■ Activity ■
In the material below, the required lines run from the one containing "Click the Esc to back hint text" through the one containing "Image resolution: width=1507". Copy those lines exactly, ends included, and nothing else.

■ Input for this task ■
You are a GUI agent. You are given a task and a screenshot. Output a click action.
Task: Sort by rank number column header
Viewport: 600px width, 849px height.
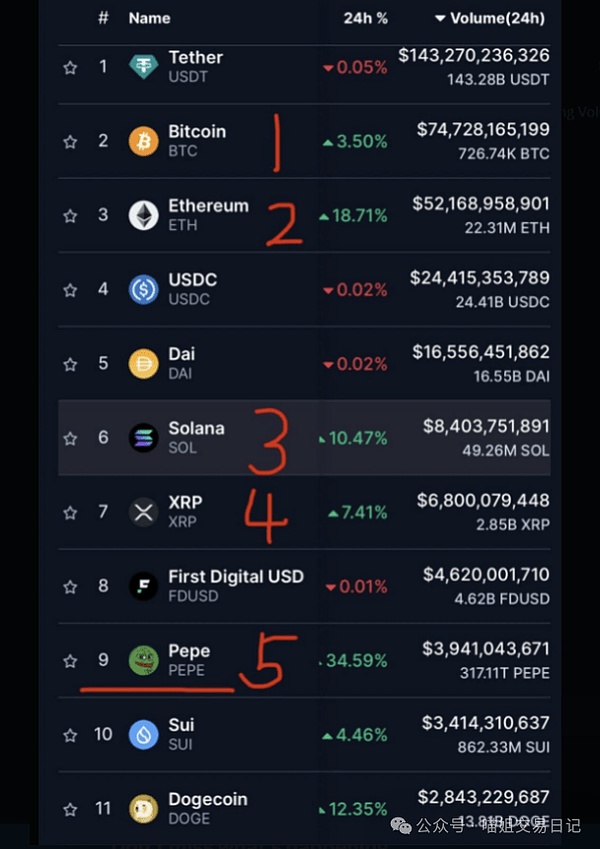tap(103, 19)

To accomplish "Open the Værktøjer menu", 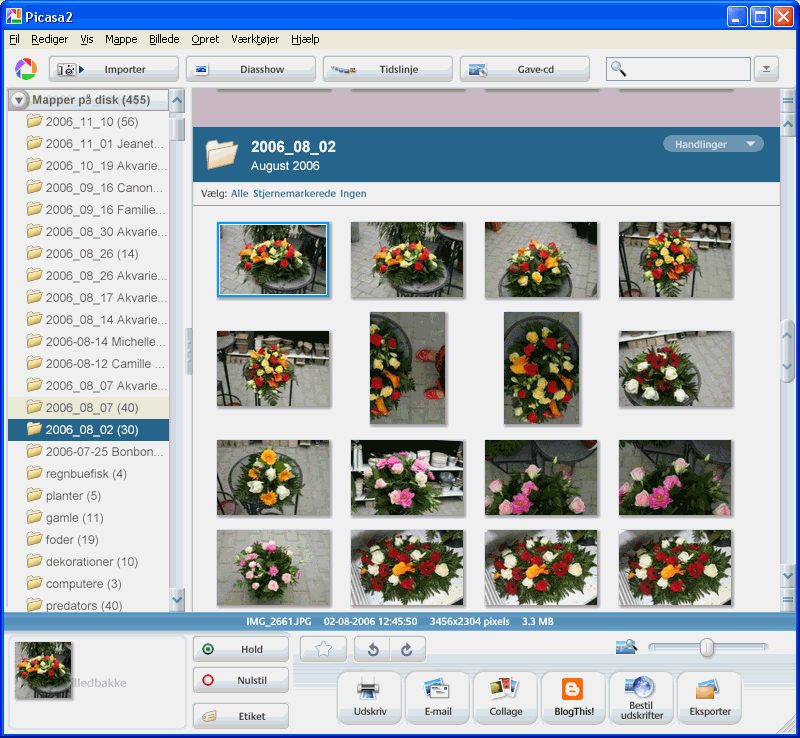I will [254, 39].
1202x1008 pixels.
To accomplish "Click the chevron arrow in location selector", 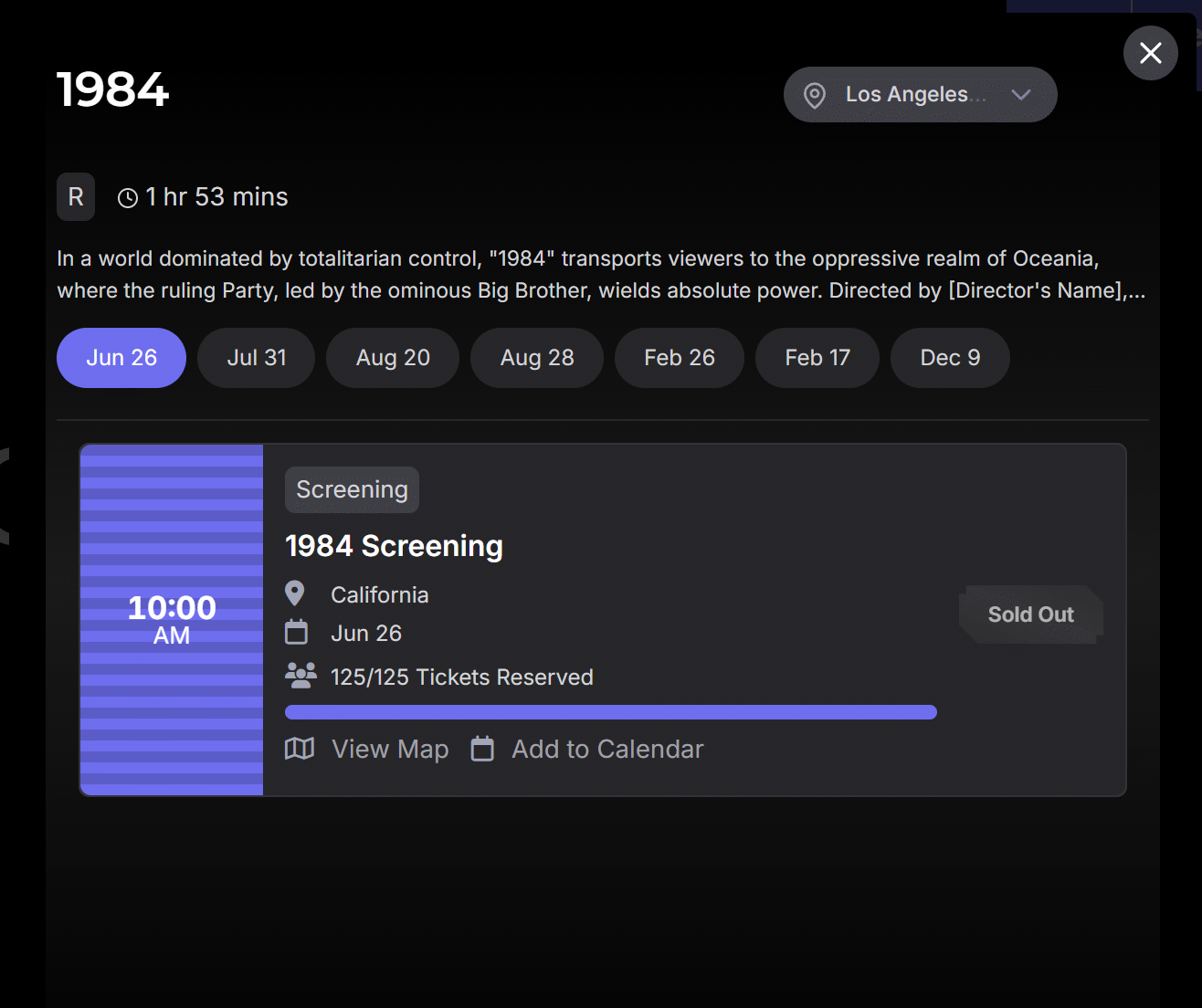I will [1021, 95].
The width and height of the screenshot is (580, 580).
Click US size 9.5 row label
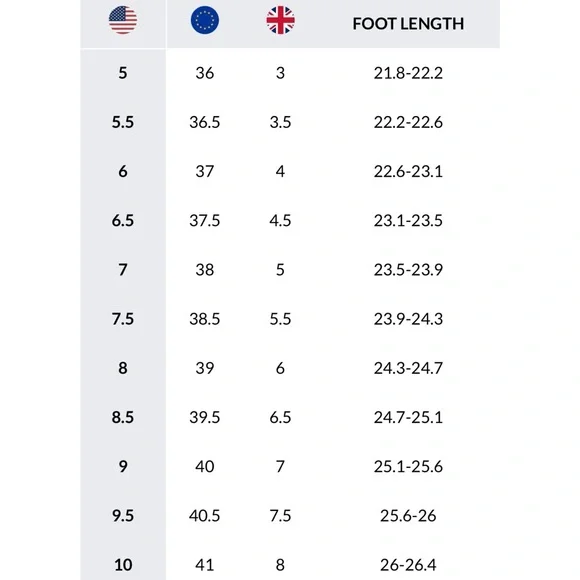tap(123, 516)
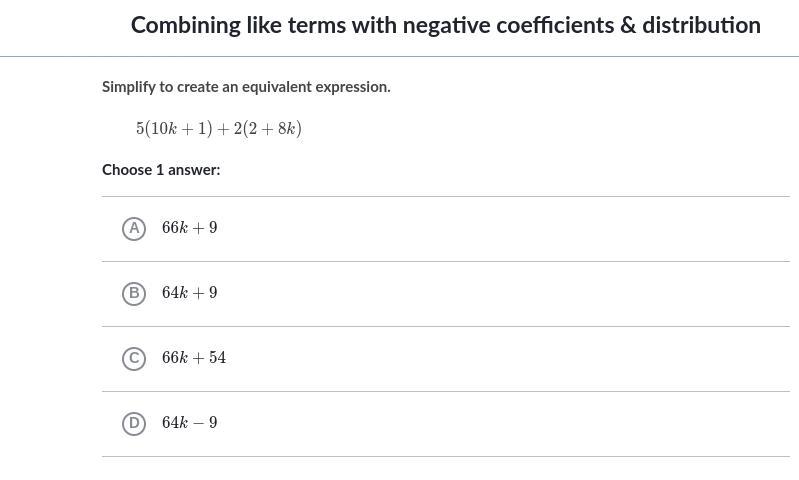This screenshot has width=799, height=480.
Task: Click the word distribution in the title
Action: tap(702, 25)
==
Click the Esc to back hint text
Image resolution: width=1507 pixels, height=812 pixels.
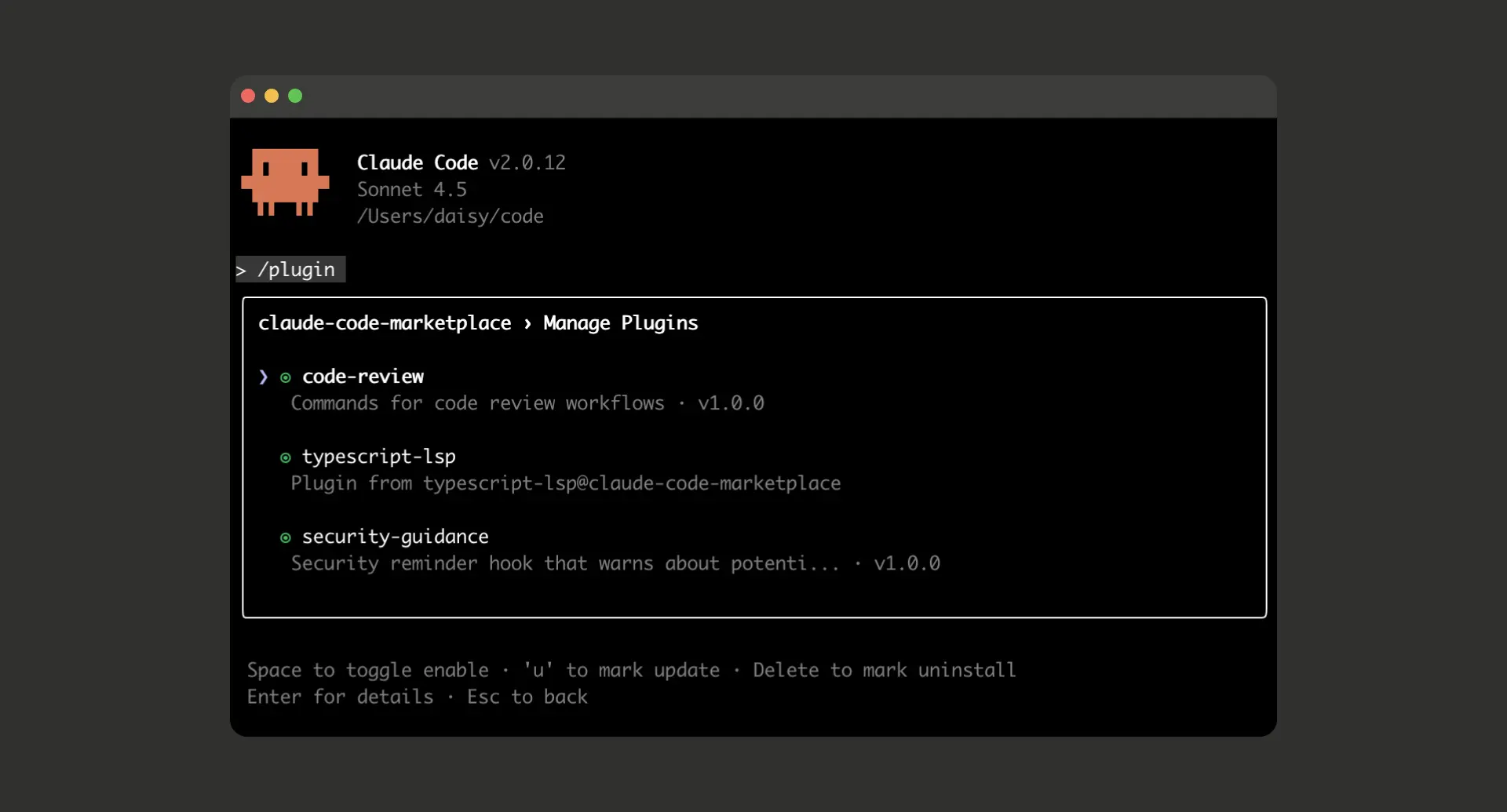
==
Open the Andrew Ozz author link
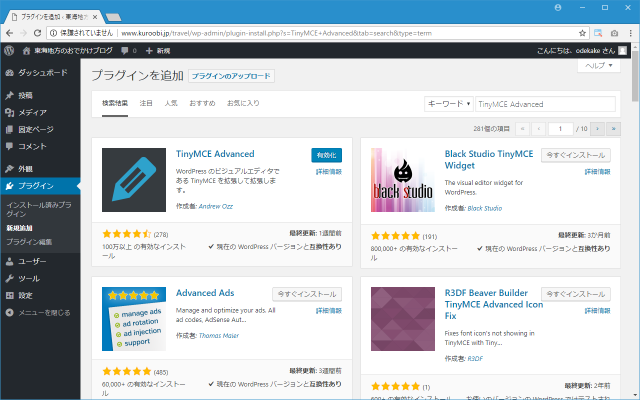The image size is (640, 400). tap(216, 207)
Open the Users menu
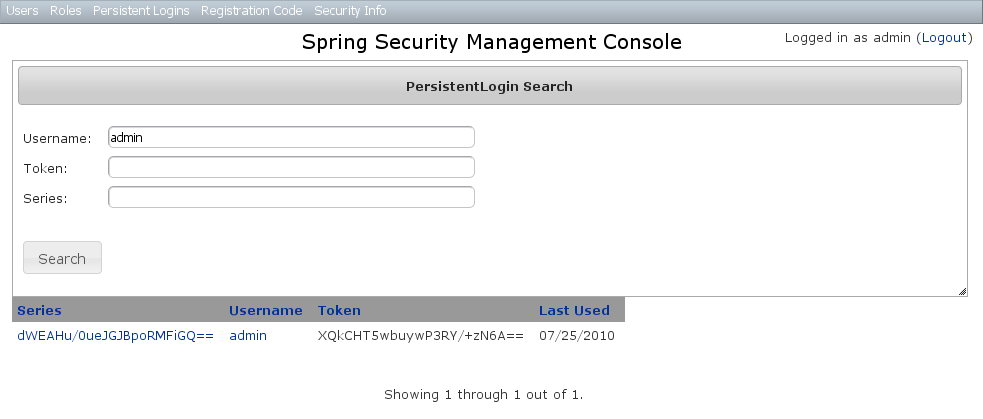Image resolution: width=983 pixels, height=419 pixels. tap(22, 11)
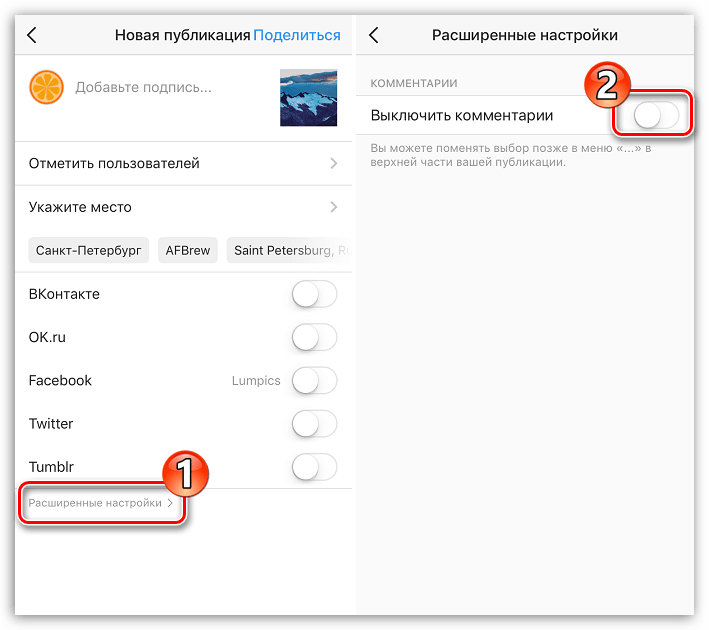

■ Response ■
Click the Esc to back hint text
Image resolution: width=1507 pixels, height=812 pixels.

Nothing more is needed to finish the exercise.